Я говорил – и меня слушали. Когда я прямо заявил об отмене крепостного права. Когда принялся расписывать пользу рабочих союзов и необходимости их создания повсеместно – а не только на казенных заводах. Даже когда заявил, что порой несовершенна сама судебная система, огрехи которой уже обошлись слишком дорого – и непременно обойдутся снова, если ничего не предпринять.
Я говорил – и меня слушали. Старые аристократы и их наследники, высшие армейские чины, министры… Даже сам Багратион выглядел заинтересованным – и только иногда едва заметно кивал головой и легонько улыбался собственным мыслям. Наверняка у его светлости накопилась уже целая куча замечаний и убедительных аргументов – но пока что он оставлял их при себе.
– Пожалуй, кто-нибудь наверняка захочет назвать меня сумасшедшим или прекраснодушным мечтателем… Может, так оно и есть. Но то, о чем я говорю, – Я оперся на трибуну обеими руками и подался вперед, – не мечты. Не перспективы далекого будущего, которое может никогда не случиться, а наша с вами, милостивые судари, нынешняя реальность. Сегодняшний день. Настало время признать, что мир изменился, окончательно и бесповоротно – и не станет прежним, как бы нам этого ни хотелось. И, возможно, именно сейчас нам предстоит решить, каким станет день завтрашний. Готовы ли мы отказаться от покрытых пылью привилегий и символов ради того, чтобы сохранить истинный дух российского дворянства? Сохранить и право, и долг вместо того, чтобы кичиться титулами, которые без силы и власти стоят не больше, чем погремушки из луженой меди? Вспомнить об ответственности, возложенной на любого из нас? Готовы ли мы признать собственные ошибки, исправить их, пока еще не поздно, и пожертвовать хотя бы малой частью собственного достатка для того, чтобы однажды не потерять все вместе со страной, построенной руками российского народа и волей наших предков? – Я покачал головой, переводя дух, и продолжил: – Я понимаю, что сейчас прошу вас о немыслимом, почти невозможном… Но уж лучше сделать все это сейчас, до того, как немыслимое станет необходимым? Если события последних месяцев чему-то и научили нас всех – так это тому, что без единства народа, короны, армии и дворянских родов даже самая могучая Империя превращается в колосса на глиняных ногах. И сейчас это единство нужно нам, милостивые судари – и нужно, как никогда раньше! Я не смею даже надеяться услышать ответ сегодня – как не смею надеяться услышать его и завтра, и через месяц. Преобразования подобного уровня невозможно осуществить быстро… И все же первые шаги должны быть сделаны, и как можно скорее! Одной лишь воли сотни из собравшихся здесь сиятельных князей и графов достаточно, чтобы изменить если не все, то многое. И если сейчас вы не готовы поддержать меня словом и делом, – Я выпрямился и поправил мундир на груди, – то хотя бы задумайтесь.
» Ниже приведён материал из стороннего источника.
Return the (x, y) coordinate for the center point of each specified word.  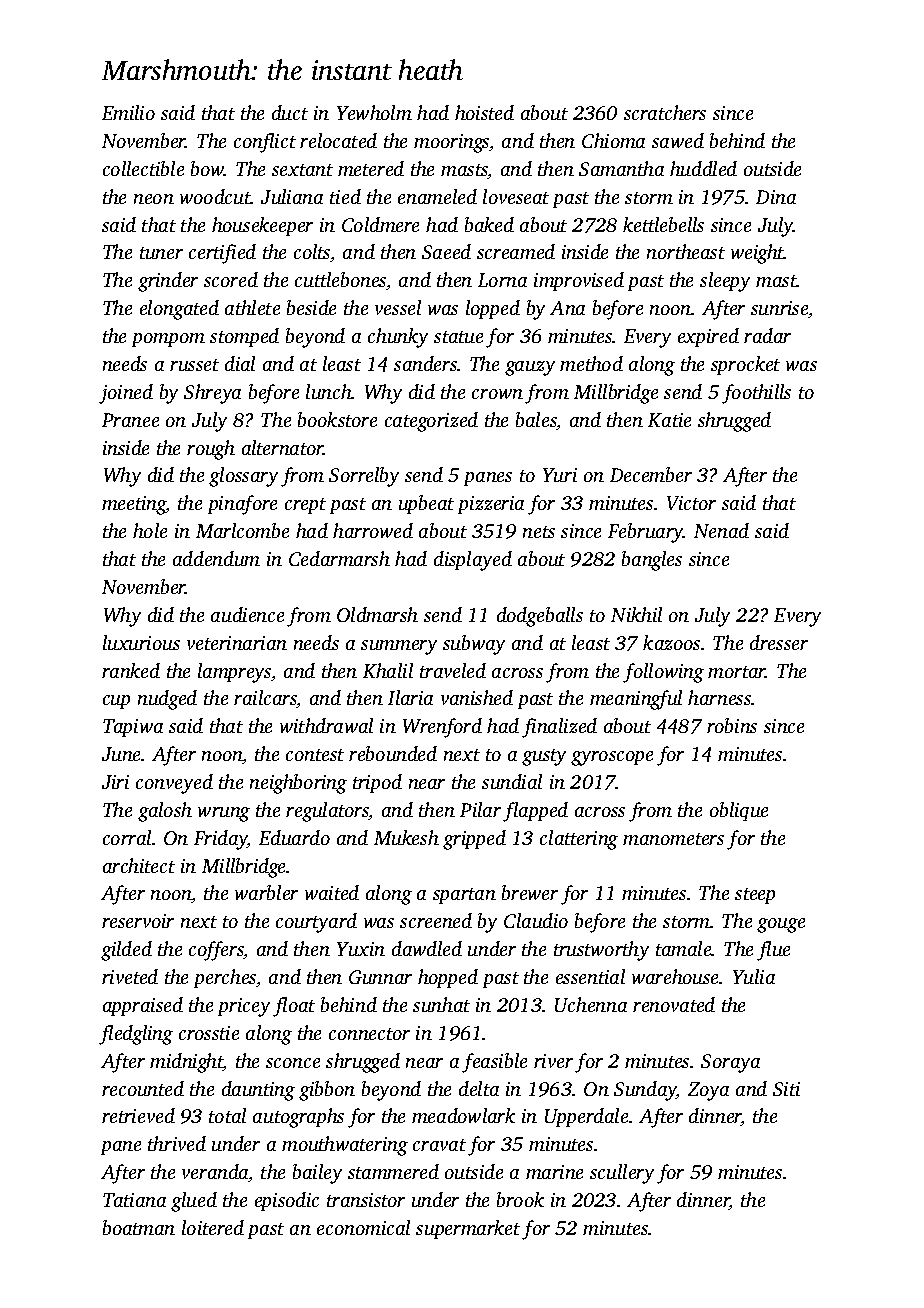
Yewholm (374, 112)
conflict (265, 143)
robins (732, 725)
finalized (559, 728)
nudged (167, 700)
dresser (779, 642)
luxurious (141, 642)
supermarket (468, 1229)
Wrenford (442, 728)
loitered (213, 1227)
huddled (703, 168)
Последние мои слова Государственный совет слушал в гробовой тишине. И только потом, когда молчание сгустился так, что его можно было резать ножом, до моих ушей вдруг донеслись негромкие хлопки. Светлейший князь Салтыков – ровесник деда, если не старше – несколько раз ударил одной сухой костлявой ладонью о другую. Неуверенно, медлительно, будто сам удивляясь тому, что творят его собственные конечности. Но потом к старику присоединился второй, третий, четвертый…
А потом аплодисментами взорвались задние ряды. Все разом, будто каким-то чудом успев сговориться. Дольше всех держалась середина – но и армейские чины тоже поднимались и хлопали в ладоши, а за ними и статские из министерств, придворные, кто-то из молодых графов…
Конечно, не все – пожалуй, даже не большая часть. Из старых аристократов на всеобщий шум отозвалась едва ли треть, и почти каждого я знал лично. Многие наверняка аплодировали из одного лишь уважения к деду.
Да какая разница?! Я справился. И, похоже, если не победил, то уж точно заложил надежный фундамент для грядущих свершений. Меня не освистали, не прогнали с трибуны, не назвали молокососом и выскочкой – а поддержали!
Из зала я выходил на негнущихся ногах. Багратион за спиной еще говорил что-то, кто-то негромко спорил, но мне было уже все равно. Я только сейчас понял, чего мне стоили эти четверть часа. Речь длилась не так уж долго, но выложиться пришлось круче, чем во время самого сложного тренировочного поединка с дедом. Сердце бешено колошматило в груди, волосы на затылке взмокли, рубашка под мундиром липла к телу, специально надетые для особого случая ордена вдруг стали весить чуть ли не по пуду каждый, а руки тряслись так, будто мне пришлось в одиночку разгрузить два грузовика снарядов для полковых пушек.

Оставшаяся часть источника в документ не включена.